Parents are informed, and if a problem arises, a solution is usually found by talking to them. According to Peter, most families follow an enlightened Islam and only a few a conservative Islam. 

For Elham Manea, it is clear that praying has no place in state schools. “It has nothing to do with assimilation or immigration. Religion is a private matter and should remain so. One goes to school to learn common values, such as civil rights,” she said, adding that according to the Prophet Mohammed, one can be flexible with prayer times and still be a good Muslim. 

Swiss religious breakdown 

Residents aged over 15: 

Catholic 2,585,788

Protestant 1,742,823

Other Christian 392,070

Muslim 346,208

Jewish 15,893

Other 90,469

Not religious 1,572,027 

Source: Federal Statistical Office (2014 figures)
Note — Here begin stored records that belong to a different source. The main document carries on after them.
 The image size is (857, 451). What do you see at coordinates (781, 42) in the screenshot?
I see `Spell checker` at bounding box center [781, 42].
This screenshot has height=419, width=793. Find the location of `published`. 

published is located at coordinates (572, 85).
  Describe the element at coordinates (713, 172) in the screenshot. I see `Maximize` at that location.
“This is about something different: these are features of an Islamic ideology. Teenagers going through puberty are vulnerable and want to rebel and provoke. One should not underestimate the influence that the internet and videos, peer groups, as well as imams and missionary Islamists have upon them. They know exactly what they’re doing.” 

Integration and tolerance 

Rifa’at Lenzin says schools have no choice but to accept diversity. However, it isn’t a question of “graciously” allowing someone to do something. 
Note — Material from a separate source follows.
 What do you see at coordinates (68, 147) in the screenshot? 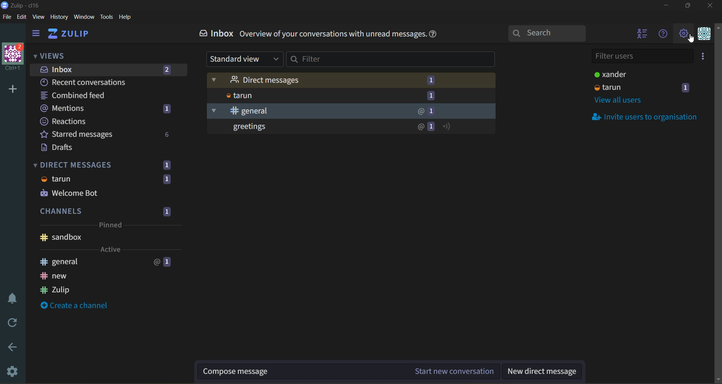
I see `drafts` at bounding box center [68, 147].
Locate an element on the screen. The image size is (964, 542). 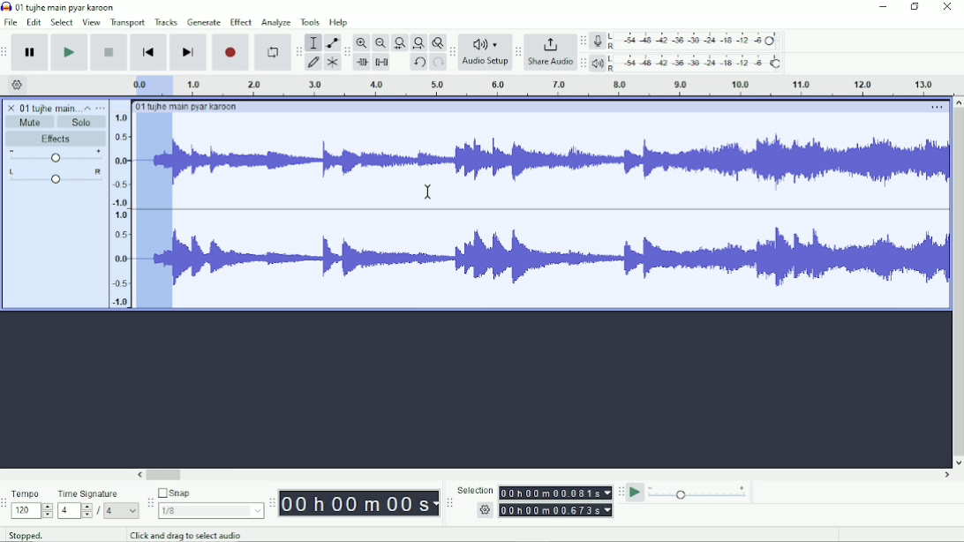
Fit project to width is located at coordinates (419, 43).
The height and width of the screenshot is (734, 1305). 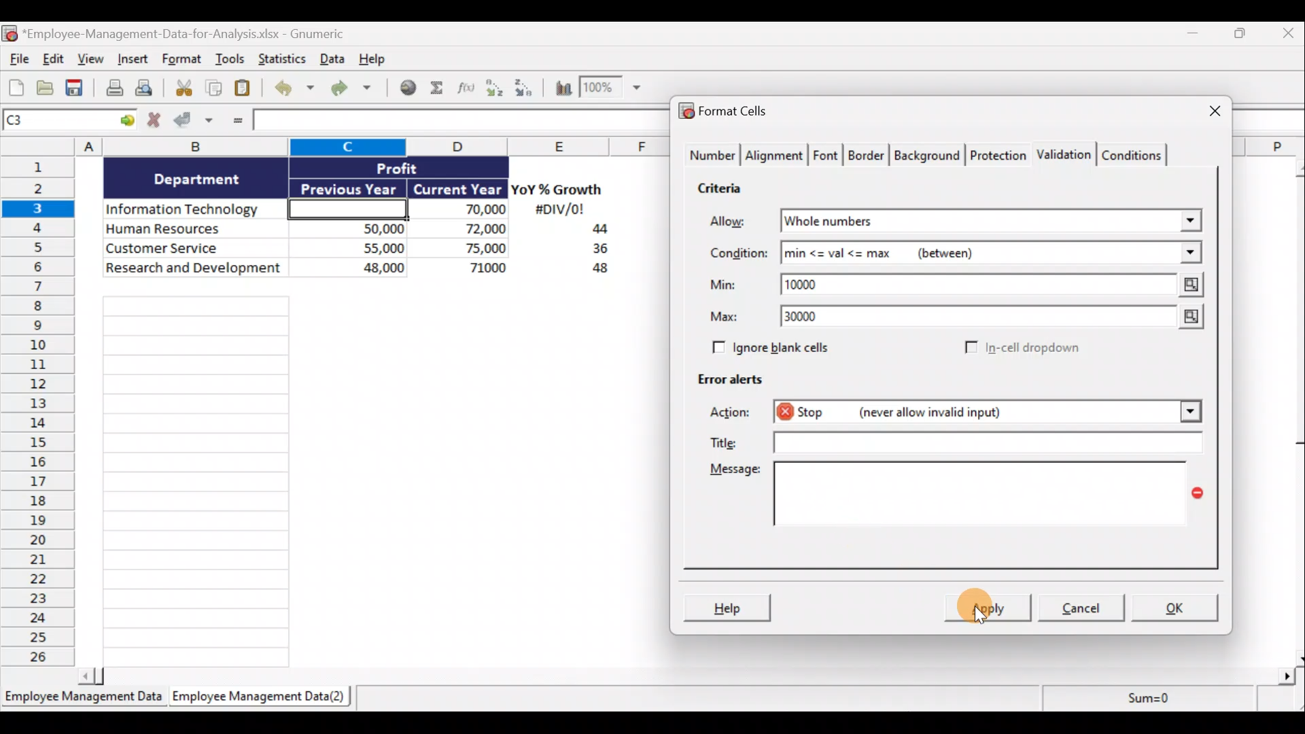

“I view integration and tolerance as a process of negotiation between two sides. Unconditional assimilation doesn’t work anyway – it creates nothing but resistance,” she said. 

Elham Manea, on the other hand, views the decision to make prayer rooms available as a false interpretation of tolerance. 

“The fear of being labelled racist or Islamophobic leads to bad decisions and conflict. Swiss Christian students praying in hallways would never be accepted. There is no need for special treatment.” 

Both agree that cultural heritage, which also includes religion, should be addressed and experienced at school – taking other faiths into consideration as well. “On important religious days, students should be able to take the day off,” Manea says. 

Lenzin pleads for pragmatism. “If 90% of the students are non-Christians, it makes no sense to sing Christmas songs – you just don’t have the people.” 

But the meaning of the celebration can be discussed, she says. Lenzin adds that during Ramadan the fact that some children are fasting and therefore not as productive should be taken into consideration. “The important thing, however, is that the school can fulfil its mission and the administration can operate.” 

National concept? 

Manea thinks it would make sense to develop clear rules for all state schools in Switzerland. “The teachers and schools are often overwhelmed and feel they are alone.” 

Charlotte Peter confirms that the teaching profession has become much more demanding and time-consuming in recent years amid an increasingly multicultural environment. 

“Forging a good class spirit in which one’s background and culture do not play a role and giving kids the right tools is tough, back-breaking work,” she said. “In addition, discussions with parents and with the team take up a lot of time.” 

Peter welcomes the idea of guidelines throughout Switzerland. “There needs to be a common denominator when it comes to how to handle different cultures and religions. This is not the task of the teachers or the schools.”

No general school ban for headscarves 

The Swiss Federal Court ruled in December 2015 that a general ban on headscarves in state schools was not warranted. With the ruling, the court backed a 14-year-old Muslim girl and her parents from St Gallen. 

Four of five judges thought arguments brought by the St. Margrethen school district were not convincing. A ban on headscarves could not be justified in the case at hand either through school discipline, religious peace or the equal treatment of boys and girls. 

The judges also said the student could attend classes wearing a headscarf. In their opinion, there was no evidence she was trying to promote her religious beliefs in school or that her parents were forcing her to wear the scarf. These reasons therefore did not justify the intrusion on her freedom of religion and thought. 

Moreover, it is not the Swiss tradition to suppress everything religious in the private sphere. Instead of prohibiting religious symbols, schools should instead focus more on teaching tolerance, according to the ruling.